Nicholas Crace, the 83-year old man who is fit and healthy, shows the world how a living human being can rise above the life-and-death concept and serve the humanity with whatever possible means he has. The UK-based man has recently donated one of his kidneys to a person he did not even know and perhaps would never know. He has donated blood 57 times and is a volunteer driver for a local hospice.

“I knew that 7,000 people are waiting for a kidney and that one person dies almost every day while waiting.  ….Giving a small part of me to someone else will make little difference to my life but a huge difference to someone else's. I was lucky to be in a position to help someone else less fortunate than myself," the man was quoted as saying to theguardian in UK.

Crace was aware of the difficulties faced by patients on dialysis – regular trips to hospital, a restricted diet and health problems.

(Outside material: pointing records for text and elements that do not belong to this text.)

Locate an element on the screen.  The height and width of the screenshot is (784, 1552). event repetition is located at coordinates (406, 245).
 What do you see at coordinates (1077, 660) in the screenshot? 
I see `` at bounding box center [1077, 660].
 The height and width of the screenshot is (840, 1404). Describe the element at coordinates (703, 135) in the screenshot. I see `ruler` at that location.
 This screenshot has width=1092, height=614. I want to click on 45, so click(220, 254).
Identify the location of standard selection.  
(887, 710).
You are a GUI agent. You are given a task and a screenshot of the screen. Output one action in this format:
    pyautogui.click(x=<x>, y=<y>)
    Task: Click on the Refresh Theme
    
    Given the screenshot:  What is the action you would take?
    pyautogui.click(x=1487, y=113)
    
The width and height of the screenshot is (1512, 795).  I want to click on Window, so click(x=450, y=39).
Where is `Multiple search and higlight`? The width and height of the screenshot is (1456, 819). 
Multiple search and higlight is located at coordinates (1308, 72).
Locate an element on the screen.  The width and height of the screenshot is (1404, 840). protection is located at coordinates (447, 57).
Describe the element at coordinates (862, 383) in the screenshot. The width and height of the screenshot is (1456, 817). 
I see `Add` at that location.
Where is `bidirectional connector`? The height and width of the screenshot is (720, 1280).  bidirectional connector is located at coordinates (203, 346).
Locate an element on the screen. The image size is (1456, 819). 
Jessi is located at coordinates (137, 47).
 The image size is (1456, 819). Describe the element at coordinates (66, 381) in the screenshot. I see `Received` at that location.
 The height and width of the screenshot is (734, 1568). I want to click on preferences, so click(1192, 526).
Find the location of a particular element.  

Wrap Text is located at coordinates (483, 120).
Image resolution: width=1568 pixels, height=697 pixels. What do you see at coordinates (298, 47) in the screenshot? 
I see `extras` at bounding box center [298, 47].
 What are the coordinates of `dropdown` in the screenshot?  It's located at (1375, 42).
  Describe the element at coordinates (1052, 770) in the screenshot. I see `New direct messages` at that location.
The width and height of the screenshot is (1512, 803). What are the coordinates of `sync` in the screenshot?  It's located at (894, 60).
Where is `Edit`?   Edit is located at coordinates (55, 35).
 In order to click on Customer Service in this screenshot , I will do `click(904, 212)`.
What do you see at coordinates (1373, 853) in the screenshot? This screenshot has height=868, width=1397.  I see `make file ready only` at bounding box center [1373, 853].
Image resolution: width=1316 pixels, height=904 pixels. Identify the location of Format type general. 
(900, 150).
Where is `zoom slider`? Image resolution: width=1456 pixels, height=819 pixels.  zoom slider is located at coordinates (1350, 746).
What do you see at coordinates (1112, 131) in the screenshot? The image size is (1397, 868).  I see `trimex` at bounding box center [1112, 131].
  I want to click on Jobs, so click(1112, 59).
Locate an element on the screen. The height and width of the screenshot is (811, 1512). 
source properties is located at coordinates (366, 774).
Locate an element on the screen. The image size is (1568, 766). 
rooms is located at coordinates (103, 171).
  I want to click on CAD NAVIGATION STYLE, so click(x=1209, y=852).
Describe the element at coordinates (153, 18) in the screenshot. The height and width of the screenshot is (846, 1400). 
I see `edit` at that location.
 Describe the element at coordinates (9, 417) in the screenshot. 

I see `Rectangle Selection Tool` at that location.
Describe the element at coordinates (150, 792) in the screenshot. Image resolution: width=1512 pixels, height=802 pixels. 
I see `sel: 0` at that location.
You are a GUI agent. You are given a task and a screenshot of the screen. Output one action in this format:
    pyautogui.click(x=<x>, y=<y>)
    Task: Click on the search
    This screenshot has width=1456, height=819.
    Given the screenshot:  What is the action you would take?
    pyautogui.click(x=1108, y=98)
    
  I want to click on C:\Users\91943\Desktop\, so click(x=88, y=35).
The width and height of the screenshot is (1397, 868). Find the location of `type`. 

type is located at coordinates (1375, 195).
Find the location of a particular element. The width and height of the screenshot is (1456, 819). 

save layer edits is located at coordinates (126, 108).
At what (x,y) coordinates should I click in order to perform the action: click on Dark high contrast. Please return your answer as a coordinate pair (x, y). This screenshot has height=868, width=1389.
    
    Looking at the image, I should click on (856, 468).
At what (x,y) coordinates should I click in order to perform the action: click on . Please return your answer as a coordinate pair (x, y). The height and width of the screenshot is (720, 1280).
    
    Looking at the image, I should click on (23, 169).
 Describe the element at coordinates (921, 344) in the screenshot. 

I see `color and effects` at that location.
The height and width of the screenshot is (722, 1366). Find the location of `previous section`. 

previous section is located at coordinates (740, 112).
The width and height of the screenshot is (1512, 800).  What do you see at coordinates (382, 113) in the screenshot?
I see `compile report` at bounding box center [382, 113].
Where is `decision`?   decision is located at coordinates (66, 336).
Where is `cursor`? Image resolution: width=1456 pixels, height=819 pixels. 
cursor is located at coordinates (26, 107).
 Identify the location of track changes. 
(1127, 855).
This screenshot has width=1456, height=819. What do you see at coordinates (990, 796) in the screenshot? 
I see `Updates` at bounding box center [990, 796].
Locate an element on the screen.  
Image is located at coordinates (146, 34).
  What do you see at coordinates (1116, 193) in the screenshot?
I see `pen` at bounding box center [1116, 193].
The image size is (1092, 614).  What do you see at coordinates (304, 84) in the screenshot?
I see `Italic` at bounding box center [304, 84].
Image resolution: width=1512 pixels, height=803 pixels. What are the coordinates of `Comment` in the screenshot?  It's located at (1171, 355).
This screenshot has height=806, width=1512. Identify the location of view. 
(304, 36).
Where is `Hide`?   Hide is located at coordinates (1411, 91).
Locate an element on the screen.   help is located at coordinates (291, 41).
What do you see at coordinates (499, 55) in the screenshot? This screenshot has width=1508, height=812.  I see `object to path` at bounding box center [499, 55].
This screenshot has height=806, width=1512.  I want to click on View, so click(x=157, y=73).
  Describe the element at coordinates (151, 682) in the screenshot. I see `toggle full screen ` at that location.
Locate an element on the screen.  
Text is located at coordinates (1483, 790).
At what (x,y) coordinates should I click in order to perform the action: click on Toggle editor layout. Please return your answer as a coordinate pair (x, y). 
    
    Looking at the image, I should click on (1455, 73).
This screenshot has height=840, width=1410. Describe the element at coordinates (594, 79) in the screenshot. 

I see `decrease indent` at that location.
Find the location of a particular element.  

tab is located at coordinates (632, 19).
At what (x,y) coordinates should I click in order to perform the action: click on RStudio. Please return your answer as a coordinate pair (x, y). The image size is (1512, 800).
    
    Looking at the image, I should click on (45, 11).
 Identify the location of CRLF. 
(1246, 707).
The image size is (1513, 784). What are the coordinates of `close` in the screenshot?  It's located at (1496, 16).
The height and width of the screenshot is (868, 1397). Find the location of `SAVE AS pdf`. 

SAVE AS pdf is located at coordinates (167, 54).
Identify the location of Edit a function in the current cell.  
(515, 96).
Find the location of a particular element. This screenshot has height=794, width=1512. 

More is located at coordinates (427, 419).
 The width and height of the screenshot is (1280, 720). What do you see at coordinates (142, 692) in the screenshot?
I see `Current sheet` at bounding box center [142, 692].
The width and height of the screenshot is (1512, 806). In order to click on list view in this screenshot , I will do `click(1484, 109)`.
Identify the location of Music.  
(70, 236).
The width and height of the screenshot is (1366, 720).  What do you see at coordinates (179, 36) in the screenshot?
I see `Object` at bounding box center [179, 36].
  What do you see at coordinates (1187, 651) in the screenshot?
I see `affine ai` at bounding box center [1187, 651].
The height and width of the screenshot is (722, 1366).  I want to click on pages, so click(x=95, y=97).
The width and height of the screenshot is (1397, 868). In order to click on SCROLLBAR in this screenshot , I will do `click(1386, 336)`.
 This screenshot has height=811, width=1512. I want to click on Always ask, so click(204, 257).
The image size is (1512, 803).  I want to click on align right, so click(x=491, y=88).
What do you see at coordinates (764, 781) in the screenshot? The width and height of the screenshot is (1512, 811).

He said it was an easy decision to become a donor.

Over a period of six months, he made 14 visits to Queen Alexandra hospital in Portsmouth – a round trip of nearly 100 miles – for tests, checks and a three-hour operation to remove a kidney. Within three days of the operation he was back mowing the lawn and riding his bike, theguardian reported.

Sam Dutta, the surgeon who performed the operation, said, "We know from numerous studies that a living-donor kidney performs better, works quicker and lasts longer than one from a deceased donor. All the detrimental factors related to being on dialysis are completely taken care of by a good functioning kidney. An altruistic donor coming forward is an amazing thing for us. The recipient just gets a new lease of life."

Crace is one of a rare breed – just 100 people in the UK have donated a kidney while living, for someone they are never likely to know.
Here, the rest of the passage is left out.